DATA PROVIDED: Begin

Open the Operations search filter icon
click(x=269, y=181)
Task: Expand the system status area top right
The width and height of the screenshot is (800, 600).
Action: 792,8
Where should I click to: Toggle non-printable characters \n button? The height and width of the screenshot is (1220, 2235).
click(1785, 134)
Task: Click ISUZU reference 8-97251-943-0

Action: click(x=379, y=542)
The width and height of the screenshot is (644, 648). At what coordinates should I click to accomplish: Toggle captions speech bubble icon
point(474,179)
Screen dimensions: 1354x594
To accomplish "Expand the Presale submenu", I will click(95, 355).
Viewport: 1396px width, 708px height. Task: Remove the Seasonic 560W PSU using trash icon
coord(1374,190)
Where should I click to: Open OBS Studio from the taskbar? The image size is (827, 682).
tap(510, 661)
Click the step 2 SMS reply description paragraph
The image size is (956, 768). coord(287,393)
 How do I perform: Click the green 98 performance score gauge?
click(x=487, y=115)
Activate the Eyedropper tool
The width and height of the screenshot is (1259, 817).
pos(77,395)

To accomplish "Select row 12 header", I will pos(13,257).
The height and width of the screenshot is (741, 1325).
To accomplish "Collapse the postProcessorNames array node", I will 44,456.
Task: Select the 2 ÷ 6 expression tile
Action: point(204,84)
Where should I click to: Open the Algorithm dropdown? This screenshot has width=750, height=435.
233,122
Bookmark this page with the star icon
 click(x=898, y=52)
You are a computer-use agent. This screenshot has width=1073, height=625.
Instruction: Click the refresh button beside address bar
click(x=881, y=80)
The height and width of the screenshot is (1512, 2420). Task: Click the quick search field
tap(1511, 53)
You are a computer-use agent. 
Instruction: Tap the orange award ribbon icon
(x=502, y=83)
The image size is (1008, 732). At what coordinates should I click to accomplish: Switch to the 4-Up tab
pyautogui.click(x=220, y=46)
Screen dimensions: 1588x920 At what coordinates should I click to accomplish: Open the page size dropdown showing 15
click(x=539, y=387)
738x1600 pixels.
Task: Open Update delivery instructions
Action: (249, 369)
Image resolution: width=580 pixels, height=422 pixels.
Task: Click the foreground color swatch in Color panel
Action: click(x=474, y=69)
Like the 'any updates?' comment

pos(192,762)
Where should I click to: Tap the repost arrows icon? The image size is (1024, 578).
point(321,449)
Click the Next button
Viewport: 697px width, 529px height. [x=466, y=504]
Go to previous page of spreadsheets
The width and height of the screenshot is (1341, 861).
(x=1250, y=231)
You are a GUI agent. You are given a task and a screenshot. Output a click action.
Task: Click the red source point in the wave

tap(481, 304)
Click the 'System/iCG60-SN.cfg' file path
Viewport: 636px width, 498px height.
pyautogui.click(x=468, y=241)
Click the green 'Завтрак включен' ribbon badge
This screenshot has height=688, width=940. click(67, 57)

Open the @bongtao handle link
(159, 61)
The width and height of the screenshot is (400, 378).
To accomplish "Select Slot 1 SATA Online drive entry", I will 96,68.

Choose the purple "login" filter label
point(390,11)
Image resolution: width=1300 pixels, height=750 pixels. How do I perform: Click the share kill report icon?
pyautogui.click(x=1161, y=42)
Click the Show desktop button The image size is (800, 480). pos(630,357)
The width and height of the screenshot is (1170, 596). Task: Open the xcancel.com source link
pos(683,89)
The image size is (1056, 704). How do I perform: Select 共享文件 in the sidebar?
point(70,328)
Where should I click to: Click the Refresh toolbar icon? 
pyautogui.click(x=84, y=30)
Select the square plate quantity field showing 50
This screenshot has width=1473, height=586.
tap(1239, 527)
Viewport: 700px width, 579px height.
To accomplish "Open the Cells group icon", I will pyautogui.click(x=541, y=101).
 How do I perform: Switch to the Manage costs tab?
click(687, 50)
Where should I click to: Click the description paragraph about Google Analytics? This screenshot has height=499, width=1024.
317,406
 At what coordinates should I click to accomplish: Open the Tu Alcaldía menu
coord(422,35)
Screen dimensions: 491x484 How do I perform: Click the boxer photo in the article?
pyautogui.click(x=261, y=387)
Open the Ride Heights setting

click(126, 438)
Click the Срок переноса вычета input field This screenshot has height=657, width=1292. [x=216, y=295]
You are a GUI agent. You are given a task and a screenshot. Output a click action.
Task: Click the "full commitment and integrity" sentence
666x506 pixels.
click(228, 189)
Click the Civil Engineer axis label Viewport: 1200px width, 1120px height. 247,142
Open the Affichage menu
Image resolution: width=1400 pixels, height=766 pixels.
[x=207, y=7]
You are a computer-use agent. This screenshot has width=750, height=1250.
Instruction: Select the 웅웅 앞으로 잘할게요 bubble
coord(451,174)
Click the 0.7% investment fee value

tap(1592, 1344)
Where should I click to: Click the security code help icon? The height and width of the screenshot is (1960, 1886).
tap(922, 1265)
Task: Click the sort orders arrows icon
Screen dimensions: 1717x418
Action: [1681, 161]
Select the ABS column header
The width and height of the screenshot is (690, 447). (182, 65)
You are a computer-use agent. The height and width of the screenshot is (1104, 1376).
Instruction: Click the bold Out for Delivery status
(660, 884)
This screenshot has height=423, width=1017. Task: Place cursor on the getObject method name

DATA PROVIDED: End

Copy every line from the entries that contains the word "computer".

YOUR SOLUTION:
You are a computer-use agent. This screenshot has width=1073, height=625.
You are a computer-use agent. 
You are a computer-use agent. This screenshot has width=750, height=1250.
You are a computer-use agent. The height and width of the screenshot is (1104, 1376).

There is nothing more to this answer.